Lei ha assistito all’alba del talento di Andrea Pirlo
Aveva 16 anni ma si vedeva che aveva qualcosa in più degli altri. Riusciva sempre a lanciare il pallone un metro avanti a te per darti la possibilità di giocare in profondità. Devo dire che era un ragazzo stupendo. Io le partitelle le volevo sempre vincere e i giovani li ho sempre massacrati. Andrea l’ho sgridato, ma per il suo bene, e lui lo ha capito. Aveva un carattere di ferro, si vedeva che voleva arrivare.

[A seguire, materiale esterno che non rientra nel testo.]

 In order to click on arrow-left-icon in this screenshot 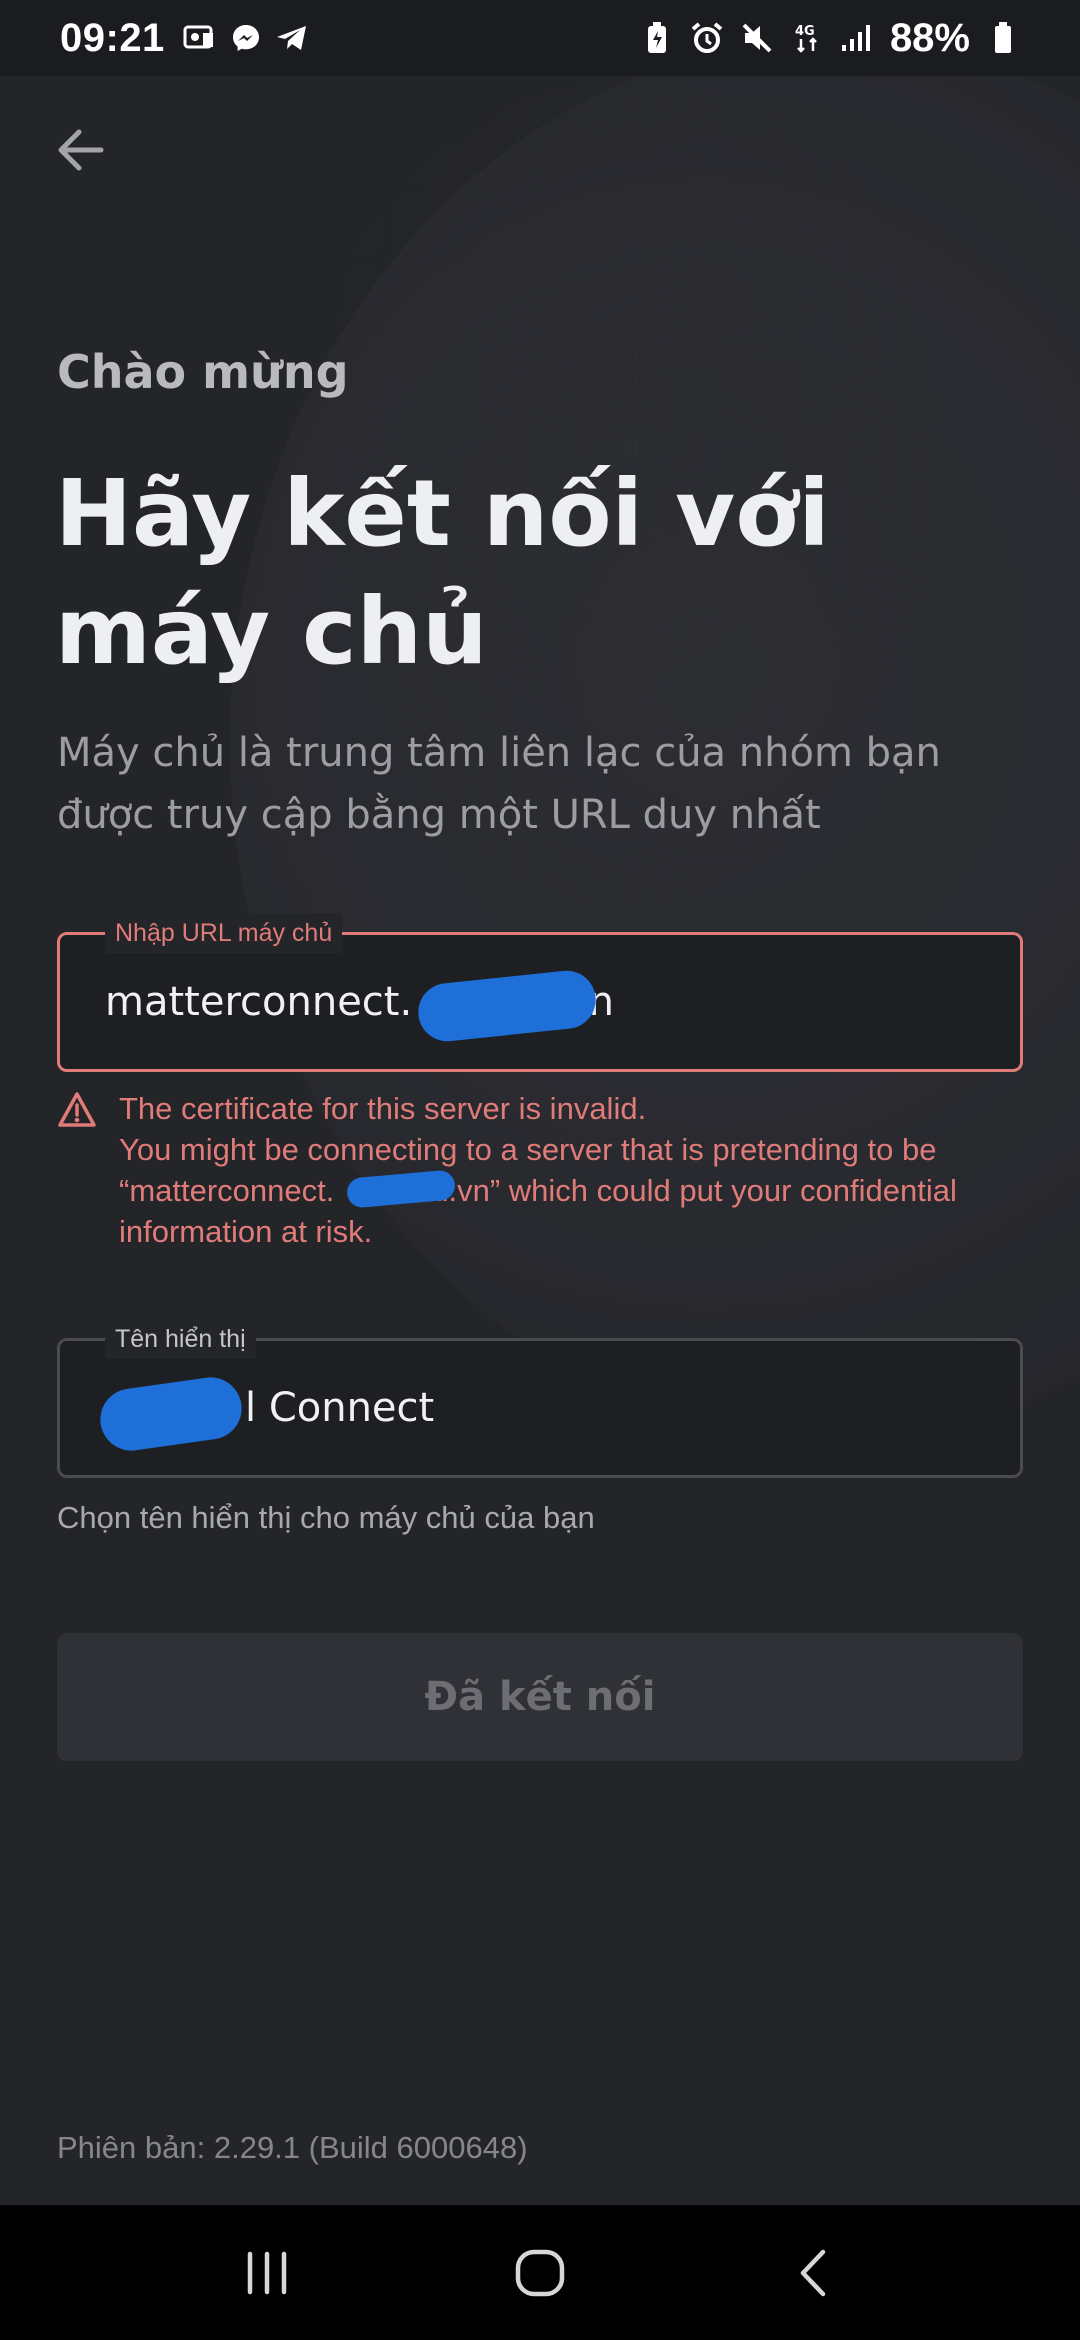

Ma ha visto anche il tramonto di Roberto Baggio
Ho avuto la fortuna di giocare con lui, ma la sfortuna di farlo quando avevamo 35 anni. Lui aveva ancora un piede da extraterrestre, non era più quello che faceva serpentine fra due o tre avversari. Per noi era un idolo, sembrava un sogno averlo accanto. Lui invece si è messo a disposizione degli altri fin dal primo giorno. Lo trattavamo come uno qualunque e lui si era adattato, faceva gli scherzi. Insomma, si è messo subito in condizione di volergli bene. Io lo dico sempre: se fai baruffa con Roberto vuol dire che non ti funziona il cervello.
Eppure non ha nessun rimpianto per la sua carriera?
No, davvero, sono felicissimo.
Neanche il mancato trasferimento alla “sua” Inter?
Forse sì, ma poi magari non sarei stato sempre titolare e mi sarei perso. Forse avrei fatto una carriera diversa, quindi va bene così.